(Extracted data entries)
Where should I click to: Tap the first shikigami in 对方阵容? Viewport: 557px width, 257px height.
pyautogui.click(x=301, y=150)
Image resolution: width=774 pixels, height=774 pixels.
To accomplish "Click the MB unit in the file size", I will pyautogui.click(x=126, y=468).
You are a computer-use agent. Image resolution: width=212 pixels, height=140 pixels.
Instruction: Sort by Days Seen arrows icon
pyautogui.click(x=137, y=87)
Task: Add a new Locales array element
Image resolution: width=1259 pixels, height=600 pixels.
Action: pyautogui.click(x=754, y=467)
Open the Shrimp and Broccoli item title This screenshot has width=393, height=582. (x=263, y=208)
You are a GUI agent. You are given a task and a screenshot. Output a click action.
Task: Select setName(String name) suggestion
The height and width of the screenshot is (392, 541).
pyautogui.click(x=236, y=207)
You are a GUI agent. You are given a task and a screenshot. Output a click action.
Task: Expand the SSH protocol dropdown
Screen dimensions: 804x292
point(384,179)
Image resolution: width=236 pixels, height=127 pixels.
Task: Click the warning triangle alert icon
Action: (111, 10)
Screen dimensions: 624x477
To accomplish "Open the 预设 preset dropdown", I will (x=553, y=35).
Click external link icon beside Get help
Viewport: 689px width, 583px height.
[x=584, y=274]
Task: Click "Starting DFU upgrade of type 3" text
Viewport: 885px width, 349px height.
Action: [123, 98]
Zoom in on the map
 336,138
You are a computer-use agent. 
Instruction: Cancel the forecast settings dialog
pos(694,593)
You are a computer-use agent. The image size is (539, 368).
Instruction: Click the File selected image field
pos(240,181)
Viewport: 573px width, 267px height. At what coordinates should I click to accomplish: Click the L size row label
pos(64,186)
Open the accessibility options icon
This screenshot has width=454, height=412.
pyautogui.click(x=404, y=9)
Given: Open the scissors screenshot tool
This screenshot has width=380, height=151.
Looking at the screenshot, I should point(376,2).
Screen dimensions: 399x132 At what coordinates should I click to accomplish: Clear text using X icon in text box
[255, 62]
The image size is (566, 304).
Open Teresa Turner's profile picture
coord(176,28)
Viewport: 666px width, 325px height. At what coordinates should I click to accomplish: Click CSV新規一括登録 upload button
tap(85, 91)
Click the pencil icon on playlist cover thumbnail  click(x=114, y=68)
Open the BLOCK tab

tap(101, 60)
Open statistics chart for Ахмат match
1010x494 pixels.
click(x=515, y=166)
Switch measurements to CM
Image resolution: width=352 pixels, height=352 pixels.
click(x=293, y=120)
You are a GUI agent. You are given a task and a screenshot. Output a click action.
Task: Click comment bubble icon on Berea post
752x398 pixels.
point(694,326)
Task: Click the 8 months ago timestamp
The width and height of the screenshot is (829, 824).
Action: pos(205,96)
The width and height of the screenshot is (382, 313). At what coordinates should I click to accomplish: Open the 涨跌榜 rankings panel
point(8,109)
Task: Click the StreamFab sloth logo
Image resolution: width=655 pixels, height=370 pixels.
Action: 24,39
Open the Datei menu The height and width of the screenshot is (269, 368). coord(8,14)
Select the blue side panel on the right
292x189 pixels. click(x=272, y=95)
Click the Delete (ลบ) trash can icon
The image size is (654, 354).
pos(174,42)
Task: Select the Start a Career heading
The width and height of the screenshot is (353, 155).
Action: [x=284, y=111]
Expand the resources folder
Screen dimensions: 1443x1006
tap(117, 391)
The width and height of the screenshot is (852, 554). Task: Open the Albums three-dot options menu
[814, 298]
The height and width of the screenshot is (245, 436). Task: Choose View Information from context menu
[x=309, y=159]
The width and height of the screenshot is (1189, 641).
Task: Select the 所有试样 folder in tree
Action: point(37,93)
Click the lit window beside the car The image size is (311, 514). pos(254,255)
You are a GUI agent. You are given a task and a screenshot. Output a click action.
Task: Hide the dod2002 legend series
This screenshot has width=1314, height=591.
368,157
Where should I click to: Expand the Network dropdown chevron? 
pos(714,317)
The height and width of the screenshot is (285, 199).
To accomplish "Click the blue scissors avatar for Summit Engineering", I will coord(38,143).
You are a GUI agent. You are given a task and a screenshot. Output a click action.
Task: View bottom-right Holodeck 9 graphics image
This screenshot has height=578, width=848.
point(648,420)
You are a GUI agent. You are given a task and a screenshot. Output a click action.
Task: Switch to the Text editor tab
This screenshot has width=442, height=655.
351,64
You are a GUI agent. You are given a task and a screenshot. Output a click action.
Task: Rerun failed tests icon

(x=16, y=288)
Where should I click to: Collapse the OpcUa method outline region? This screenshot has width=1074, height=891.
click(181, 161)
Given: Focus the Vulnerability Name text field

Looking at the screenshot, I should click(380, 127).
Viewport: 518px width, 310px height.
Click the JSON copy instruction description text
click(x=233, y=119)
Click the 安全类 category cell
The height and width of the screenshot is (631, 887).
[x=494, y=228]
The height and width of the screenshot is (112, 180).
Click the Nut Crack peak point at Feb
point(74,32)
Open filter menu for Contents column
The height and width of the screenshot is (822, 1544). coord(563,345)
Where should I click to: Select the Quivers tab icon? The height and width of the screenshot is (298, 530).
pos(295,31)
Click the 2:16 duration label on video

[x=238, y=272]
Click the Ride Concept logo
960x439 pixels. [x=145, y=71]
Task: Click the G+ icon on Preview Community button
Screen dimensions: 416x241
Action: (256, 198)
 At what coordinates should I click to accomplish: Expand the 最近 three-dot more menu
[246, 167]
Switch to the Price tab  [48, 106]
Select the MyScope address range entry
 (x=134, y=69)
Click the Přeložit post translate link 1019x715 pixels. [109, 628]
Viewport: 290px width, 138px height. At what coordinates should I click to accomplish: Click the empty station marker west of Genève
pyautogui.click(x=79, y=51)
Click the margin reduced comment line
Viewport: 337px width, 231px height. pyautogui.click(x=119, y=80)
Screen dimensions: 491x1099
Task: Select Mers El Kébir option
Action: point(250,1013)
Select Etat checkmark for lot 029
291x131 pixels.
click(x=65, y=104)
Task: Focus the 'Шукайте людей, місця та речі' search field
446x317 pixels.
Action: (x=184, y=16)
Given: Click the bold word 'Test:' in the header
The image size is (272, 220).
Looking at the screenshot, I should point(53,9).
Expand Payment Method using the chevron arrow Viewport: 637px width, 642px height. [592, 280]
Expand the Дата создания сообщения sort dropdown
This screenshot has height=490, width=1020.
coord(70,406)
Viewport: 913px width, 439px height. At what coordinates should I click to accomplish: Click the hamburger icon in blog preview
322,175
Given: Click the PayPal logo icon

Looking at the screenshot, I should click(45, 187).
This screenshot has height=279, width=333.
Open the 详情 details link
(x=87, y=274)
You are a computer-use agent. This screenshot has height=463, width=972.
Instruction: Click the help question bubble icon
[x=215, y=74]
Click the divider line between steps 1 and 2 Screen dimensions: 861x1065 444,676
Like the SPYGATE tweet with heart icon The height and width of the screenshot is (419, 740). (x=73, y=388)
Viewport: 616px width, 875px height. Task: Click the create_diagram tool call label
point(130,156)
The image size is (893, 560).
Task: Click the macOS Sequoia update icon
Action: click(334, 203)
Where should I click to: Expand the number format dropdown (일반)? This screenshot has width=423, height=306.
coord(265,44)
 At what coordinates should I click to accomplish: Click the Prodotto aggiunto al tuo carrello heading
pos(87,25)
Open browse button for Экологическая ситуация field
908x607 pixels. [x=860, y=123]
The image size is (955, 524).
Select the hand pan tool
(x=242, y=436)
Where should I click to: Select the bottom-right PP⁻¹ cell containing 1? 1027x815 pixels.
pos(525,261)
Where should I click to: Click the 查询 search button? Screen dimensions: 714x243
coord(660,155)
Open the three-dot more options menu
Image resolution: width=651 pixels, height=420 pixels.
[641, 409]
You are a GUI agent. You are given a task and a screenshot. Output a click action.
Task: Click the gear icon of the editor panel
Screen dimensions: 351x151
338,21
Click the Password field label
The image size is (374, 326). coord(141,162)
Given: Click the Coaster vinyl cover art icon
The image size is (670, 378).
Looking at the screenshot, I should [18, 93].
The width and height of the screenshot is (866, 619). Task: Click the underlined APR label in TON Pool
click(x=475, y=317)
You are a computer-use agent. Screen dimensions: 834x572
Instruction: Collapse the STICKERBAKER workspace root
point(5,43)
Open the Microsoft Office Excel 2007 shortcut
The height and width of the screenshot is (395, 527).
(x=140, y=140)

[What you need to do]: Copy out only the lines above from the one with "Task: Click the G+" to the one with "Like the SPYGATE", inclusive, exactly as they stand.

[The answer]:
Task: Click the G+ icon on Preview Community button
Screen dimensions: 416x241
Action: (256, 198)
 At what coordinates should I click to accomplish: Expand the 最近 three-dot more menu
[246, 167]
Switch to the Price tab  [48, 106]
Select the MyScope address range entry
 (x=134, y=69)
Click the Přeložit post translate link 1019x715 pixels. [109, 628]
Viewport: 290px width, 138px height. At what coordinates should I click to accomplish: Click the empty station marker west of Genève
pyautogui.click(x=79, y=51)
Click the margin reduced comment line
Viewport: 337px width, 231px height. pyautogui.click(x=119, y=80)
Screen dimensions: 491x1099
Task: Select Mers El Kébir option
Action: point(250,1013)
Select Etat checkmark for lot 029
291x131 pixels.
click(x=65, y=104)
Task: Focus the 'Шукайте людей, місця та речі' search field
446x317 pixels.
Action: (x=184, y=16)
Given: Click the bold word 'Test:' in the header
The image size is (272, 220).
Looking at the screenshot, I should point(53,9).
Expand Payment Method using the chevron arrow Viewport: 637px width, 642px height. [592, 280]
Expand the Дата создания сообщения sort dropdown
This screenshot has height=490, width=1020.
coord(70,406)
Viewport: 913px width, 439px height. At what coordinates should I click to accomplish: Click the hamburger icon in blog preview
322,175
Given: Click the PayPal logo icon

Looking at the screenshot, I should click(45, 187).
This screenshot has height=279, width=333.
Open the 详情 details link
(x=87, y=274)
You are a computer-use agent. This screenshot has height=463, width=972.
Instruction: Click the help question bubble icon
[x=215, y=74]
Click the divider line between steps 1 and 2 Screen dimensions: 861x1065 444,676
Like the SPYGATE tweet with heart icon The height and width of the screenshot is (419, 740). (x=73, y=388)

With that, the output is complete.